What is required ▸ Copy the data verbatim, beginning with the line containing "At what coordinates" and continuing through the line containing "(x=816, y=14)", both included. Omit the pictures.

Items ▸
- - - -
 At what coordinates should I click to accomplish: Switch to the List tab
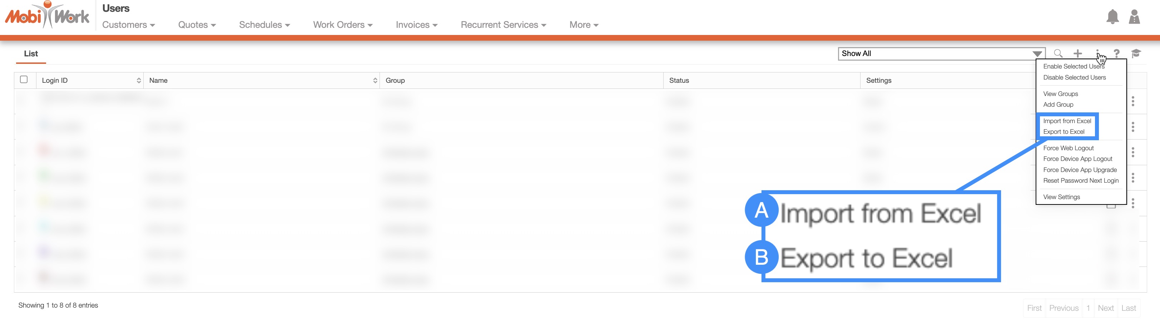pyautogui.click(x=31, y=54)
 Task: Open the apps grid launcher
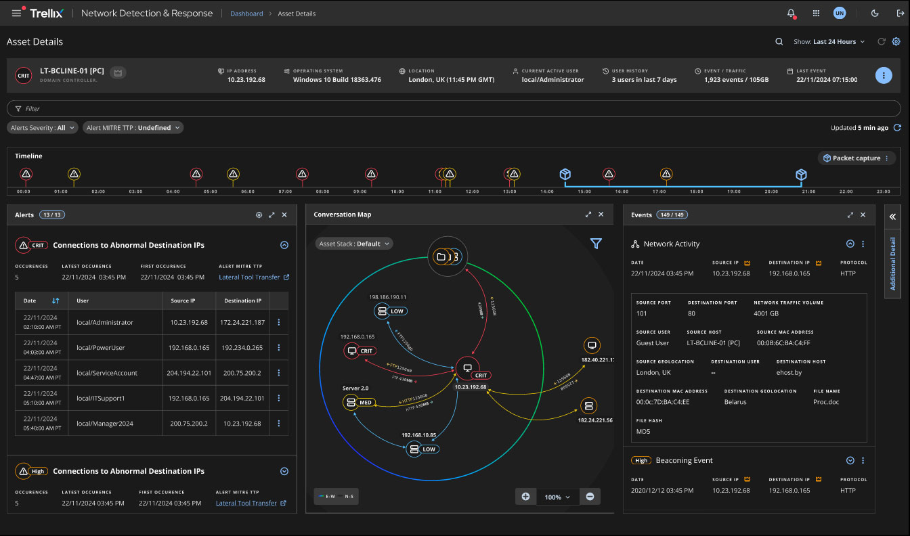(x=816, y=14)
- - - -
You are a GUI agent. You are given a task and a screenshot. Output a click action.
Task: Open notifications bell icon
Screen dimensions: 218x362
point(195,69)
- - - -
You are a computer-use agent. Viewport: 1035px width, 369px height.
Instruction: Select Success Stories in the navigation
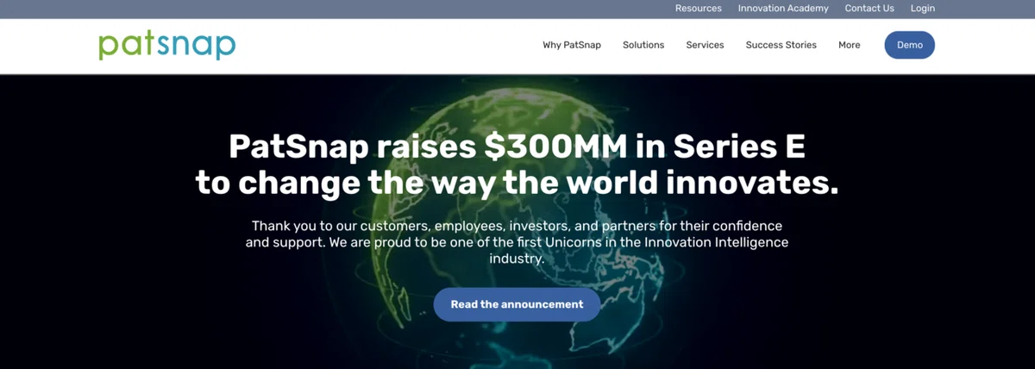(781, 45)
- - - -
Completed exercise ▸
 At what coordinates should I click to accomplish: Switch to the List tab
pyautogui.click(x=31, y=54)
 Task: Open the apps grid launcher
(x=816, y=14)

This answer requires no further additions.